◆ SELECTED EXCERPT ◆
========
Coordinate Independence, Kepler, and Planetary Orbits

Could you, merely by changing coordinates, argue that the Sun gravitationally orbits the Earth?  And could Einstein’s theory of gravity, which works equally well in all coordinate systems, allow you to do that?  

Despite some claims to the contrary — that all Copernicus really did was choose better coordinates than the ancient Greek astronomers — the answer is: No Way. 

How badly does the Sun’s path, nearly circular in Earth-centered (geocentric) coordinates, violate the Earth’s version of Kepler’s law?  (Kepler’s third law is the relation T=R3/2 between the period T of a gravitational orbit and the distance R, which is half the long axis of the ellipse that the orbit forms.)   Since the Moon takes about a month to orbit the Earth, and the Sun is about 400 = 202 times further from Earth than the Moon, the period of the Sun would be 4003/2 = 8000 times longer than the Moon’s, i.e. about 600 years, not 1 year.
========
◆ GIVEN RECORDS ◆

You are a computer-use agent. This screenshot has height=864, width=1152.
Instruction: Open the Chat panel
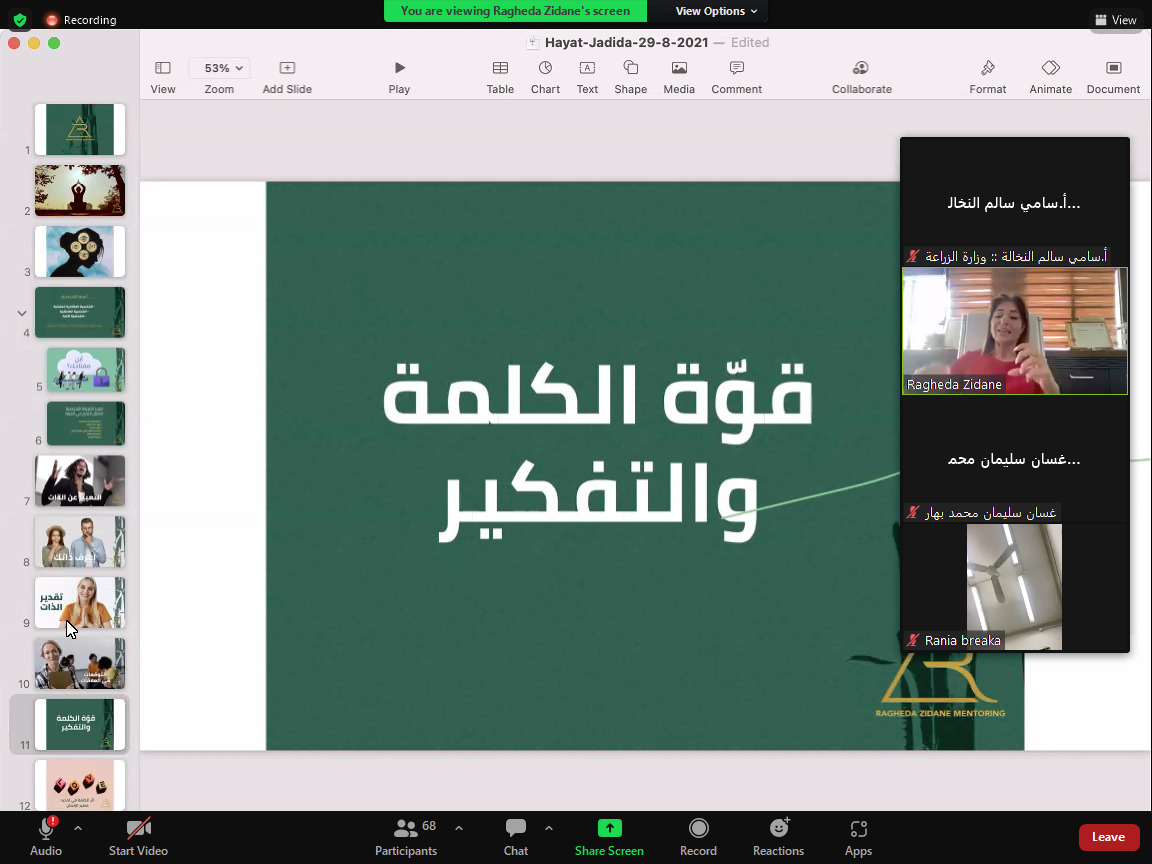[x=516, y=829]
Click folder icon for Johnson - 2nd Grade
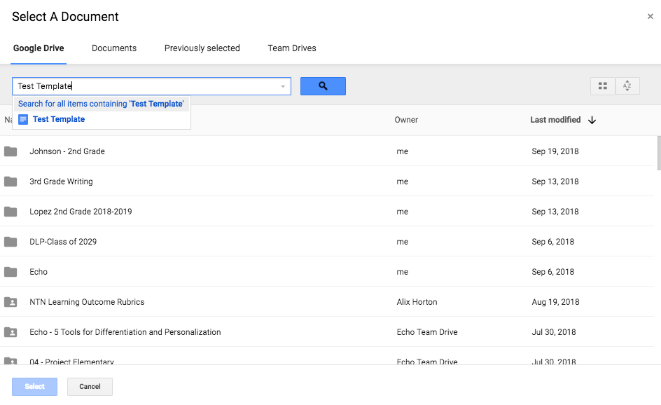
========
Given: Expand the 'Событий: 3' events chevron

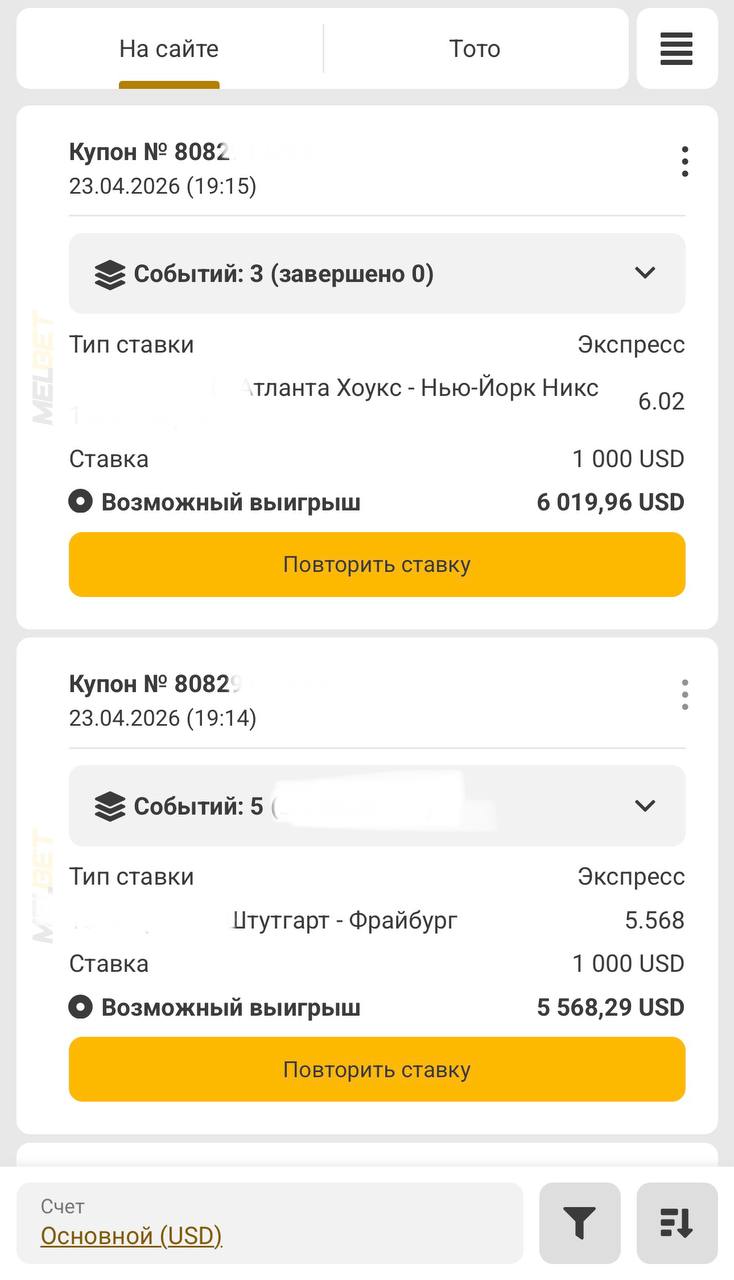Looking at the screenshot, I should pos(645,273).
========
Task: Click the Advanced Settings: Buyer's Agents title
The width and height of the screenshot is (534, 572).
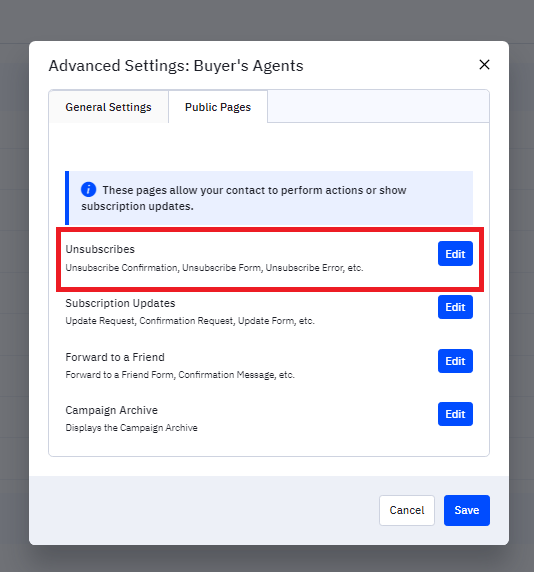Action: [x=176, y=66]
========
◆ DIRECTIVES ◆
1. List every person named in the passage on planetary orbits.
2. Reproduce the passage on planetary orbits between "Despite some claims" and "not 1 year.", inclusive.

◆ LIST OF SOLUTIONS ◆
1. Kepler, Einstein, Copernicus

2.
Despite some claims to the contrary — that all Copernicus really did was choose better coordinates than the ancient Greek astronomers — the answer is: No Way. 

How badly does the Sun’s path, nearly circular in Earth-centered (geocentric) coordinates, violate the Earth’s version of Kepler’s law?  (Kepler’s third law is the relation T=R3/2 between the period T of a gravitational orbit and the distance R, which is half the long axis of the ellipse that the orbit forms.)   Since the Moon takes about a month to orbit the Earth, and the Sun is about 400 = 202 times further from Earth than the Moon, the period of the Sun would be 4003/2 = 8000 times longer than the Moon’s, i.e. about 600 years, not 1 year.